I think it is all about context.

If i woke up and my DP was having sex with me (unlikely as i am such a light sleeper) it could go either way - i think i would either be extremely turned on and go with it, or i would be pissed off to be woken up (sleep is precious!!!) it might make me feel physically sick to be woken up with that sort of movement (not repulsed iyswim, more sea sick) and DP would be risking physical injury! I think it would all depend on how deeply asleep i was.

If MY DP did this, i wouldn't consider it rape, we have a very good sex life and are extremely open and adventurous. I do totally see how it is rape in other circumstances though.

lucyellensmumnamechange · 06/05/2012 10:50

Turning this around, i do sometimes wake my DP with a BJ - he doesn't complain!! However, i think it is easier to do that to a man, as its just umm, more accessible. There would be a level of heavin on my DPs part if he wanted to have a shag when im asleep as my sleeping position isn't conducive to intercourse and id juat wake up. I have been with DP for 20 years and i don't REMEMBER this ever happening, but im not saying it never did when we actually had the energy for that sort of thing

nizlopi · 06/05/2012 10:54

I don't see the point in turning this around. One experience does not equal another. What Lucy is talking about in her posts is in no way similar to what happened to the OP.
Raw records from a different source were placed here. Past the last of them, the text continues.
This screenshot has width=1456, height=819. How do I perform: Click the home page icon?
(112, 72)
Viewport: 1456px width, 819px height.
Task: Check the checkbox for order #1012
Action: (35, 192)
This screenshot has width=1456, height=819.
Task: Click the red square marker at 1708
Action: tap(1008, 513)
BIWItheBold · 06/05/2012 10:57

All of you posters talking about things from your perspective - that is totally irrelevant. The OP came here for advice/help/support about her problem. Knowing that you are fine with being raped by your partner is going to help her how, exactly?

lucyellensmumnamechange · 06/05/2012 10:58

Errr thankyou for telling me what I am talking about nizlopi Hmm

My POINT which you have missed, is for some people this would be OK, for others it is absolutely not OK, but it is totally and utterlly dependant on context.

PlentyOfPubeGardens · 06/05/2012 11:00

For the OP, it's not OK.

BIWItheBold · 06/05/2012 11:01

and how does that help the OP, lucyellen?

lucyellensmumnamechange · 06/05/2012 11:02

I have not been raped by my partner - you are talking bollocks

However, i take on board what you say about the OP not being happy with the situation and looking for advice.

My advice would be - Tell him that is it totally unacceptable to you and you never want him to do it again. That should be enough. Tell him it upset you and you felt disorientated etc, tell him how you felt. If he has done this more than once despite your not enjoying it then yes, im sorry, but it is non-consensual sex and by definition is rape. Tell him so

nizlopi · 06/05/2012 11:03

Yes, SOME people would be ok with it, she isn't. You and your partner have an 'Open' sexual relationship (your words) meaning that you know each others boundaries.

When you make these comparisons, its like you're apologising for what this man did, and making excuses for it. There is no excuse for having sex with your unconscious partner on the chance that she'll wake up and like it. How hard would it have been for him to tap her on the shoulder and say 'I'm horny, how about you?'.

Just because you have had a positive experience with your partner and sleepy sex (and I know what you're talking about, as me and my husband have had this sort of sex in the past also) does not mean that what this guy did is in any way acceptable.